Conselho de Saúde de Campo Grande critica proposta de terceirização de unidades do SUS

Em nota à sociedade, órgão de controle social manifesta preocupação com possível transferência da gestão de centros regionais de saúde para organizações sociais.

O Conselho Municipal de Saúde (CMS) de Campo Grande (MS), divulgou nota à sociedade manifestando preocupação com a proposta de transferência da gestão dos Centros Regionais de Saúde do Aero Rancho e Tiradentes para organizações sociais. O documento, publicado em 27 de abril, posiciona-se em defesa do SUS público, do controle social e contra a terceirização da atenção básica e da urgência no município.

A manifestação ocorre após declarações públicas do governador Eduardo Riedel (PP) e do secretário estadual de Saúde em apoio à medida. Segundo a nota, a prefeitura tem apresentado a proposta como uma experiência de um ano, associada à promessa de redução de custos. Para o Conselho, no entanto, a saúde pública não pode ser tratada como “laboratório para experimento administrativo”, especialmente quando os principais gargalos da rede envolvem falta de leitos, dificuldades de regulação, desabastecimento, falhas de manutenção, sobrecarga das unidades de urgência e cobertura insuficiente da atenção primária.

Para o médico Ronaldo Costa, integrante do Conselho Consultivo do Centro Brasileiro de Estudos de Saúde (Cebes) e superintendente do Ministério da Saúde no Mato Grosso do Sul, a posição do CMS deve ser compreendida a partir de seu papel institucional no controle social do SUS. “O Conselho Municipal de Saúde de Campo Grande, cumprindo sua obrigação de órgão fiscalizador e deliberativo para as questões relacionadas à saúde no município,  conhecedor da realidade técnica e administrativa da saúde na cidade,  munido dos instrumentos que lhes são pertinentes para defender o Sistema Único de Saúde, percebeu que a iniciativa de entregar dois Centros Regionais de Saúde para a iniciativa privada é ato parte de um processo de desmonte do SUS no Estado, para utilizar a estrutura pública apenas como transferidora de orçamento público para OS’s, PPP’s, Filantrópicas”, afirma.
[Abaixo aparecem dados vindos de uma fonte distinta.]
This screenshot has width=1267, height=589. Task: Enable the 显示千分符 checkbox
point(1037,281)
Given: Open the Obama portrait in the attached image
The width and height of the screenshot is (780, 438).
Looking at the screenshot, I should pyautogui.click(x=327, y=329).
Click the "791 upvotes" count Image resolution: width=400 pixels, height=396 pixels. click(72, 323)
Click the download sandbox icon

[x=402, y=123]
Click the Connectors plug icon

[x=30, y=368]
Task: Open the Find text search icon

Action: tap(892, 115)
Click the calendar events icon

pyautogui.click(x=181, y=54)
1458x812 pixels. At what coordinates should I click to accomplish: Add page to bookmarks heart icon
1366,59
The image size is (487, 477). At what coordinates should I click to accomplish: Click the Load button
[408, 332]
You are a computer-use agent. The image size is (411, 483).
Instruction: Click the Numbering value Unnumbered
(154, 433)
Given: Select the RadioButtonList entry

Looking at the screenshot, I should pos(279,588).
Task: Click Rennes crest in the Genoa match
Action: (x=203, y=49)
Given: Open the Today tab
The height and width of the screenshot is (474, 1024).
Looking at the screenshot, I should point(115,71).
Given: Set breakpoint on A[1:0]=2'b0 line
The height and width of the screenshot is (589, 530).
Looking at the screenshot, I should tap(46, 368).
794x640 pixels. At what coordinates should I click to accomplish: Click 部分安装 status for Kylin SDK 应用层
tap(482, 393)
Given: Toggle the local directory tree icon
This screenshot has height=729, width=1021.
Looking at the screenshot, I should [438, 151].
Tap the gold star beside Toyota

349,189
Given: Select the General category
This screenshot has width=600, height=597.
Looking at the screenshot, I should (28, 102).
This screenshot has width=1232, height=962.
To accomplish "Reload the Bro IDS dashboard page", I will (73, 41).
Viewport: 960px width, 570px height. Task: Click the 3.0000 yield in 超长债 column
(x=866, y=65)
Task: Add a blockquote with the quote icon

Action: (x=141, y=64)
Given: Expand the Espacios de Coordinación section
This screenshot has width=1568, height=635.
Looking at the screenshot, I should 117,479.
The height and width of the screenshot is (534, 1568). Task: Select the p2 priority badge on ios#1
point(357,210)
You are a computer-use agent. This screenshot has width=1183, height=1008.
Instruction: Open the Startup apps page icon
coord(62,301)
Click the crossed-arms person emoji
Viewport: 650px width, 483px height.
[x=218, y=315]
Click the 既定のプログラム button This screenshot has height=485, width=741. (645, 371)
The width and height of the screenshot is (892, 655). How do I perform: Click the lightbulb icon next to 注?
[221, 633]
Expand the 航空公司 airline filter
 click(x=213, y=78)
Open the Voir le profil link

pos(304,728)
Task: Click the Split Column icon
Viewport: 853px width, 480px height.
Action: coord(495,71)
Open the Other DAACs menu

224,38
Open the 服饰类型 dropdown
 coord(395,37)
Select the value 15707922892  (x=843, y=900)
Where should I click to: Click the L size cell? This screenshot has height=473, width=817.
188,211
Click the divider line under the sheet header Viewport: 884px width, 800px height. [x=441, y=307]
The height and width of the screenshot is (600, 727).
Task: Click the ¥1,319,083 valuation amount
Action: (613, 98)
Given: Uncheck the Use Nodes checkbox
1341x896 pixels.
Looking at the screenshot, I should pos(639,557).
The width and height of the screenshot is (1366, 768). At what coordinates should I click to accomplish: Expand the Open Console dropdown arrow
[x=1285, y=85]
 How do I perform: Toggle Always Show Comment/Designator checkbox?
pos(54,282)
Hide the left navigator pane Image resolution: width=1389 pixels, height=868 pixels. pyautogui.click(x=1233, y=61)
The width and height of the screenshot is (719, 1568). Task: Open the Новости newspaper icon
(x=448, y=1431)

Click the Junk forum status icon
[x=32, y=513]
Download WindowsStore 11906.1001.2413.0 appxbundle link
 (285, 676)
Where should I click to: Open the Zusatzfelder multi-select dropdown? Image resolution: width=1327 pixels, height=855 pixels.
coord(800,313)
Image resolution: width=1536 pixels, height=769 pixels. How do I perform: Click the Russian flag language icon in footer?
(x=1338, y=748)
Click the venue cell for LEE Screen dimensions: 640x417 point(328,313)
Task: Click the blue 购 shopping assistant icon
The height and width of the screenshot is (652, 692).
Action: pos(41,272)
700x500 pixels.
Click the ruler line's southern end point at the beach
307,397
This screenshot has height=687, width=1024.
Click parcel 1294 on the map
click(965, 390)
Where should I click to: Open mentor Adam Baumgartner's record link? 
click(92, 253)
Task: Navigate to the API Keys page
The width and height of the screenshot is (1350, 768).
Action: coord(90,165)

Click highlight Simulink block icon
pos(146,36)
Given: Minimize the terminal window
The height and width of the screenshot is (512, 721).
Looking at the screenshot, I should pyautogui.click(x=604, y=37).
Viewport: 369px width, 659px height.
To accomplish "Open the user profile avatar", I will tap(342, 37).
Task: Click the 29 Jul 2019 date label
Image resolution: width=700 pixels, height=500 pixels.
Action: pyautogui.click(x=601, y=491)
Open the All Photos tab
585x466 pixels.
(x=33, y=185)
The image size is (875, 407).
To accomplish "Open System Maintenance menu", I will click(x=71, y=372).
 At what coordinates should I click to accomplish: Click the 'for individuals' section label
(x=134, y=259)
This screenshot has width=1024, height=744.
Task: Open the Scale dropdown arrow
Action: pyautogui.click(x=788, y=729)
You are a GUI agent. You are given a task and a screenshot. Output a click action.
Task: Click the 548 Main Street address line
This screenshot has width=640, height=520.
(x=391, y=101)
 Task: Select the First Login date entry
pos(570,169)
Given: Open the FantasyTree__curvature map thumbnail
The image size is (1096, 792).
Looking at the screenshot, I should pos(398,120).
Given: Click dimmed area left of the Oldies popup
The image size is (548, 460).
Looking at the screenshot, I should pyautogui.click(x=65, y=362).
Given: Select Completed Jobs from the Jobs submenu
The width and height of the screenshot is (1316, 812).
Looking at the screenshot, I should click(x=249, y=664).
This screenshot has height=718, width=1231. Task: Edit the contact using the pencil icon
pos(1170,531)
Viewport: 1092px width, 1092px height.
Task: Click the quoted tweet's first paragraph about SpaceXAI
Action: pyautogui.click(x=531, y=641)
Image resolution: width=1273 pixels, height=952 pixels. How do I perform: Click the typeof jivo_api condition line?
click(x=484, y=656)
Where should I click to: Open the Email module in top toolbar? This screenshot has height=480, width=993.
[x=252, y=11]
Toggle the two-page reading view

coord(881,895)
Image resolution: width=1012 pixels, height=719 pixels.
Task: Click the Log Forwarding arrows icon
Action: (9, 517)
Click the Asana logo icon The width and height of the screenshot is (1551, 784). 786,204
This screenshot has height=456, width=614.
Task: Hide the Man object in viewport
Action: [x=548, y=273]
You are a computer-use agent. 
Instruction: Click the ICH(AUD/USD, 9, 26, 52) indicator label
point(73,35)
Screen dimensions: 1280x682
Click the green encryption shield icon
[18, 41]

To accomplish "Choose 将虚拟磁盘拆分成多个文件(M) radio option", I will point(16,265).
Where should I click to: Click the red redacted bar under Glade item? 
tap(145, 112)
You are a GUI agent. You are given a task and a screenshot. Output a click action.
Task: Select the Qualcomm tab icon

Segundo Costa, a proposta não deve ser analisada como medida isolada. Para ele, há um movimento mais amplo de substituição do Estado pelo setor privado, para além do papel complementar previsto na Constituição Federal. “Tem havido uma substituição do Estado pelo setor privado, de forma não complementar. Tem se combinado que o Estado não faz para gerar a necessidade de compra do serviço privado. Isso é prevaricação, que ocorre abertamente perante os órgãos de controle que têm atribuição de garantir a defesa dos direitos fundamentais das pessoas e o cumprimento da Constituição Federal”.

O médico também chama atenção para a fragilidade estrutural da rede pública municipal. De acordo com ele, Campo Grande não dispõe de cobertura ambulatorial suficiente, nem de serviços próprios de média complexidade e atenção especializada, além de não possuir hospital municipal. Na avaliação dele, o que fracassa não é o SUS público, mas um modelo marcado por desinvestimento progressivo e transferência crescente de recursos para o setor privado. Na nota, o Conselho afirma que não se opõe a mudanças, melhorias ou eficiência, mas rejeita a entrega da gestão pública a um modelo que, em sua avaliação, não enfrenta o centro dos problemas da rede. “Saúde pública não se entrega. Saúde pública se fortalece”, conclui o documento.